* **Recorded data**:
══════════

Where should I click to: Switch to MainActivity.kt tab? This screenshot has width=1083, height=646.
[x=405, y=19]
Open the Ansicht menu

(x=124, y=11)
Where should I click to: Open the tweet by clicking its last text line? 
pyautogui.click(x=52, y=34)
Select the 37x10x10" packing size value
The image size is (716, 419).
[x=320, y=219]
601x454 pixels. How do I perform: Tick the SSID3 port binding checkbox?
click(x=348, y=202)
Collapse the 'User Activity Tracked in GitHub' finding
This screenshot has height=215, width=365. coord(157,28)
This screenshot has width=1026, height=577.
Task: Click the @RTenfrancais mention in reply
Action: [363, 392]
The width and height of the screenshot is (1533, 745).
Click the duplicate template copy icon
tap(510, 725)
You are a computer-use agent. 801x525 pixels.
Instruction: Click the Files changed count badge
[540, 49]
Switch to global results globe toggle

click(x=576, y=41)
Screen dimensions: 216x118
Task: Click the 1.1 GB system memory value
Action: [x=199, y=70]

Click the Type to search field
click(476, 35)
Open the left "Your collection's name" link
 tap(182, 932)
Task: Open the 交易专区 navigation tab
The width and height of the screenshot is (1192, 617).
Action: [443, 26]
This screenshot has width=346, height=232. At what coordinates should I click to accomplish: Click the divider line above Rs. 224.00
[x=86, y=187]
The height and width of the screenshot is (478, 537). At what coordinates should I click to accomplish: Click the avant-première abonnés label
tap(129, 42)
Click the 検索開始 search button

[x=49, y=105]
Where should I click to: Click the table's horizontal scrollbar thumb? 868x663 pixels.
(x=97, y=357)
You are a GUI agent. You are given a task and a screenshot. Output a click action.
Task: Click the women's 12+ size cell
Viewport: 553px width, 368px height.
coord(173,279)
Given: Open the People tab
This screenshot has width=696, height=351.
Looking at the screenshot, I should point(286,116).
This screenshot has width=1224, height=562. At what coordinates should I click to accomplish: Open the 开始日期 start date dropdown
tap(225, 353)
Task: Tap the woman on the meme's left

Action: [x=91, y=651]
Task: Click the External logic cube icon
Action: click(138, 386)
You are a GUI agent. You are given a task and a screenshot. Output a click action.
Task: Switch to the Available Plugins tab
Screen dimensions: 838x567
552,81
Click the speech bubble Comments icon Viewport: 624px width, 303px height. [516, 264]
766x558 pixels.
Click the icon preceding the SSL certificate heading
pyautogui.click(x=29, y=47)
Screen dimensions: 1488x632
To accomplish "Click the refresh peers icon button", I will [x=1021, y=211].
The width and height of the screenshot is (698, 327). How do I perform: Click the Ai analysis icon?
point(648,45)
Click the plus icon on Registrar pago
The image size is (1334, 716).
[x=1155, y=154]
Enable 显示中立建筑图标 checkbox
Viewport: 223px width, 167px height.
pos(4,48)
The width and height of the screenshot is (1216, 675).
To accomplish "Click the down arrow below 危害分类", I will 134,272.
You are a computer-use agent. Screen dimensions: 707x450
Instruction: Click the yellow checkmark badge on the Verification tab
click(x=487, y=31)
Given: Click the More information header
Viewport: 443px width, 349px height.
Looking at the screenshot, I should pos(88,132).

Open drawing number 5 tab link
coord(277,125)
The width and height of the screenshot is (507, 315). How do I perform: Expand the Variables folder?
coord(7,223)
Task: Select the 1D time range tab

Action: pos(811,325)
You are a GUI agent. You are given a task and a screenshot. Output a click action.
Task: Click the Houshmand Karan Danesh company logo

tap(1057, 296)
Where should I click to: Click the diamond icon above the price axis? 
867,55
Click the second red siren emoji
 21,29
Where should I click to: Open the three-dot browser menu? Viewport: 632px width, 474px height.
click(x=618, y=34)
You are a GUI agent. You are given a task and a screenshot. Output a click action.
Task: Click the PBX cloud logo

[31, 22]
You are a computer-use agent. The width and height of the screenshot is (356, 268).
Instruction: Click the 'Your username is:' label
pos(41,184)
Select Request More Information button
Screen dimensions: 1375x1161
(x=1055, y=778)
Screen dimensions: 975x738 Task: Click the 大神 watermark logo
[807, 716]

══════════

* **Task to complete**:
Rewrite the rows starting at the line that contains "601x454 pixels. How" and ending at the line that contains "tap(182, 932)", with "checkbox" changed to "check box" and everything else left unchanged.

* **Solution to the exercise**:
601x454 pixels. How do I perform: Tick the SSID3 port binding check box?
click(x=348, y=202)
Collapse the 'User Activity Tracked in GitHub' finding
This screenshot has height=215, width=365. coord(157,28)
This screenshot has width=1026, height=577.
Task: Click the @RTenfrancais mention in reply
Action: [363, 392]
The width and height of the screenshot is (1533, 745).
Click the duplicate template copy icon
tap(510, 725)
You are a computer-use agent. 801x525 pixels.
Instruction: Click the Files changed count badge
[540, 49]
Switch to global results globe toggle

click(x=576, y=41)
Screen dimensions: 216x118
Task: Click the 1.1 GB system memory value
Action: [x=199, y=70]

Click the Type to search field
click(476, 35)
Open the left "Your collection's name" link
 tap(182, 932)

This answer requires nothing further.